Si un nid de chenilles processionnaires s'est installé dans votre jardin, sachez qu'il ne faut pas s'en approcher et encore moins les toucher. Il est aussi conseillé de :

  • Ne pas se promener sous un arbre porteur d'un nid.
  • Porter des vêtements couvrants lors de balades en forêt (manches longues, pantalons longs)
  • Eviter de se frotter les yeux en cas d'exposition mais aussi pendant et au retour d'une balade.
  • En cas de doute quant à une exposition aux poils des chenilles, prendre une douche et changer de vêtements en rentrant.
  • Si vous habitez à côté d'un arbre infesté : ne pas sécher le linge dehors surtout s'il y a du vent, laver soigneusement les fruits et légumes du jardin, faire attention en tondant la pelouse.
  • Ne pas laisser jouer les enfants à proximité d'un arbre infesté et à distance, les munir de vêtements protecteurs (voire chapeau et lunettes également). 
  • En présence d'un nid de chenilles processionnaires, ne cherchez pas à le détruire immédiatement et demandez conseil à des professionnels. Si vous avez un doute, ne secouez pas les branches de l'arbre et ne remuez pas le sol pour faire tomber l'éventuel nid. Ne consommez pas les fruits qui se trouveraient en-dessous.

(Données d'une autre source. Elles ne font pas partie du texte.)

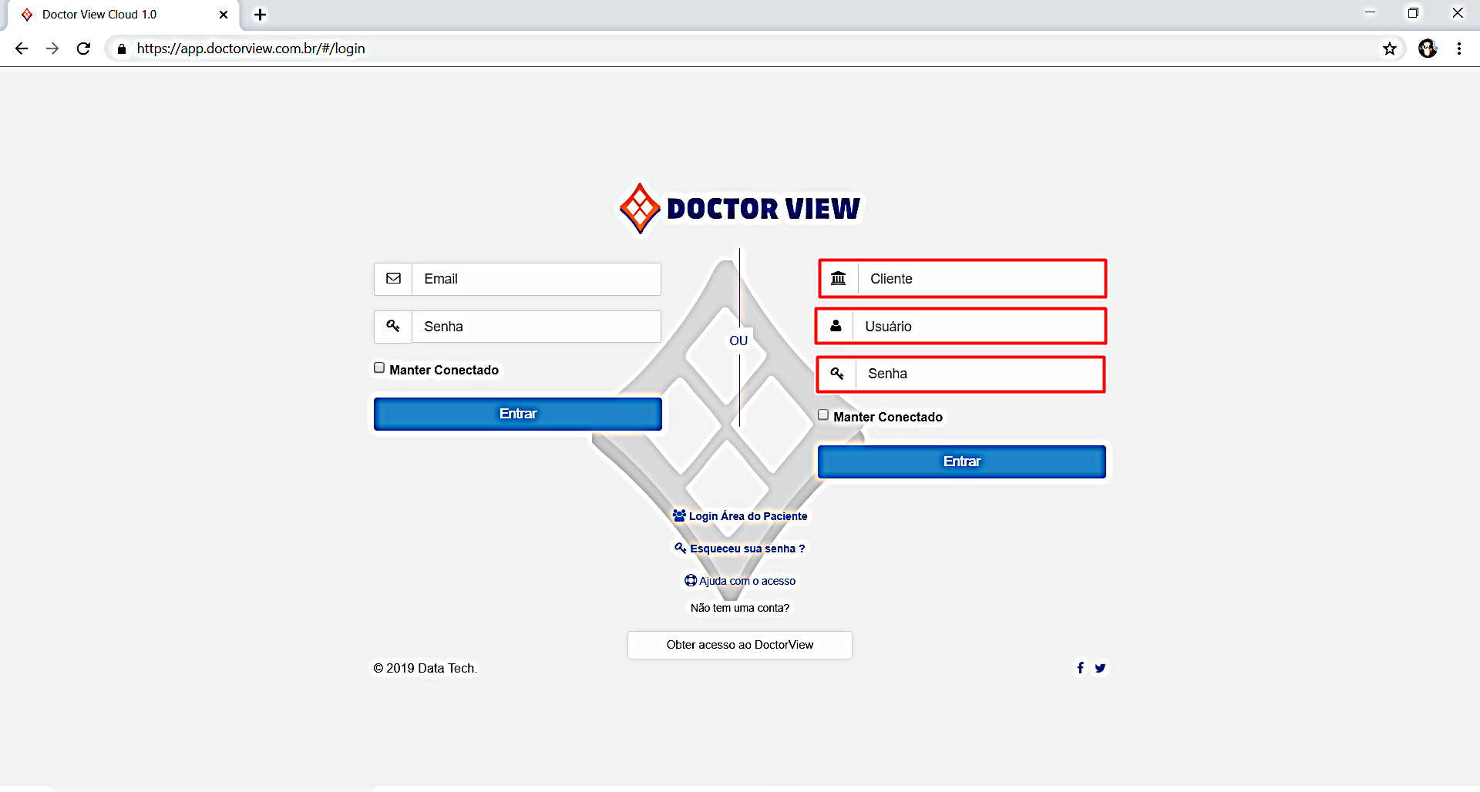Click into the Usuário input field
This screenshot has height=792, width=1480.
[x=979, y=327]
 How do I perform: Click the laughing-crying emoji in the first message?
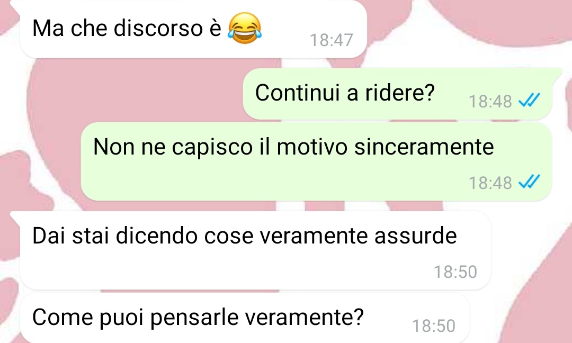click(245, 28)
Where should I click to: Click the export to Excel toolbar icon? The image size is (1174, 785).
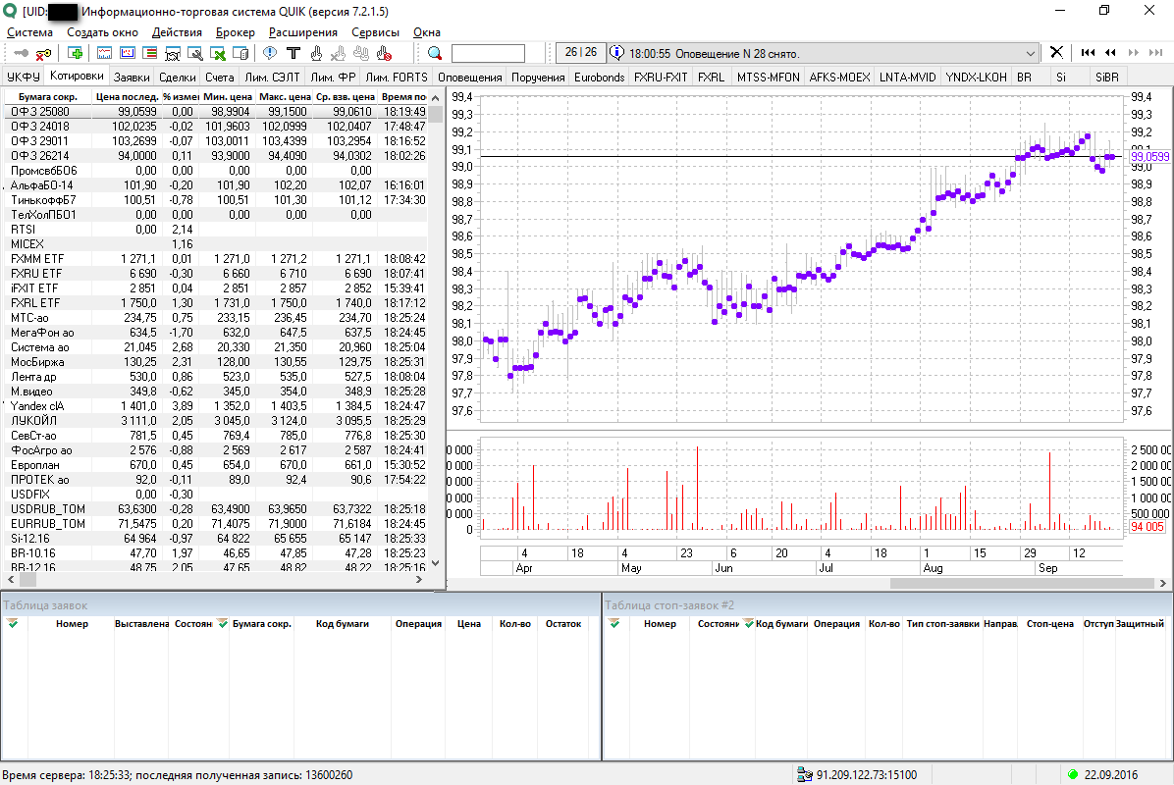pos(218,53)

Comment s'en débarrasser ?

Pour détruire les chenilles processionnaires, il y a plusieurs solutions :

  • Soit en détruisant leur nid, en suivant les conseils d'un professionnel ou en faisant appel à un spécialiste qui détruira le nid à votre place.
  • Soit en appliquant sur le nid un traitement adapté à base de Bacillus thuringiensis, un produit disponible dans les jardineries.
  • Soit en introduisant ses prédateurs naturels, grâce à des nichoirs, comme le coucou ou la mésange qui se nourrissent des larves de chenilles processionnaire.